En parallèle de l’agressif brûlot, Miller, Sartre et Rouleau, travaillent une thèse sur la dualité entre le corps et l’esprit. La faiblesse du second chercherait à se justifier par la prétendue impureté du premier (d’où le constat d’une impossibilité de résister au désir pour Proctor, car “le corps est une chiennerie”). Les tourments dans lesquels plonge la petite ville du Massachusetts ne seraient dû qu'au dévoiement de l’âme par son enveloppe physique. Et pourtant, dès lors que cette même enveloppe est menacée de destruction par la corde, l’esprit se met en rébellion, refusant cette libération programmée et forcée. Il faudrait, pour mourir par principe dans une exécution par principe, que l’esprit et le corps soient tous deux absous par le regard extérieur.

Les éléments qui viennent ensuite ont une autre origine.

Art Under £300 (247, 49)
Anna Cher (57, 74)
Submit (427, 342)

Que l’autre donc, celui jusqu’alors si infernal, devienne facteur de complétion spirituelle et physique. Si l’on m’accepte pour qui je suis, corps et âme, alors je peux partir en paix. Mais si d’aventure seule l’une ou l’autre de mes composantes faisait l’affaire, alors je me dois de rester, quitte à ne rien plus savourer des années à venir.
L’individu est donc un ensemble indissociable, à la fois fait de chair et d’idées, mais aussi et surtout façonné par le jugement d’autrui. Une trinité païenne qui mène à complétude, et donc à la rectitude. Vivre et mourir pour les autres, et par soi.
Les deux discours principaux du film sont passionnants, d’autant plus qu’ils sont portés par des réussites formelles. Les interprètes sont magistraux, et Demongeot en Abigail est terrifiante, psychopathe manipulatrice semant la destruction par son venin séducteur. Le tout est écrit, dialogué et joué comme une grande tragédie, et imagé par de sublimes noirs et blancs. Seul un sentiment d’étirement sur le dernier acte vient apporter une ombre au tableau, mais cela n’enlève que peu au ressenti final d’avoir vu une œuvre complète, sombre et dérangeante.